What you need to do – Show, from the records below, all lines that contain the word "computer".

───── Exercise materials ─────

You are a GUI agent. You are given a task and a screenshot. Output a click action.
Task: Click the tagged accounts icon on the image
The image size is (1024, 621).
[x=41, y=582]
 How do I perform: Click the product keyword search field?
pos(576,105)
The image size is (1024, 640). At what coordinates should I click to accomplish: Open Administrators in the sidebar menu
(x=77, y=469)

─────
───── Exercise materials ─────

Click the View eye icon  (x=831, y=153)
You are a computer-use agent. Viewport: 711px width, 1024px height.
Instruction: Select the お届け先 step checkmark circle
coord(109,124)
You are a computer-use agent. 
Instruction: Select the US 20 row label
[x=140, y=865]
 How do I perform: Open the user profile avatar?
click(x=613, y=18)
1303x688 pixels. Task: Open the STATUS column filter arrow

─────
───── Exercise materials ─────

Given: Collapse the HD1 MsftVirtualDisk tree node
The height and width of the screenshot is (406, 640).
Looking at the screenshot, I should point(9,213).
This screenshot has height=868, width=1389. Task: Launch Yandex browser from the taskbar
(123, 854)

─────

Task result –
You are a computer-use agent. Viewport: 711px width, 1024px height.
You are a computer-use agent. 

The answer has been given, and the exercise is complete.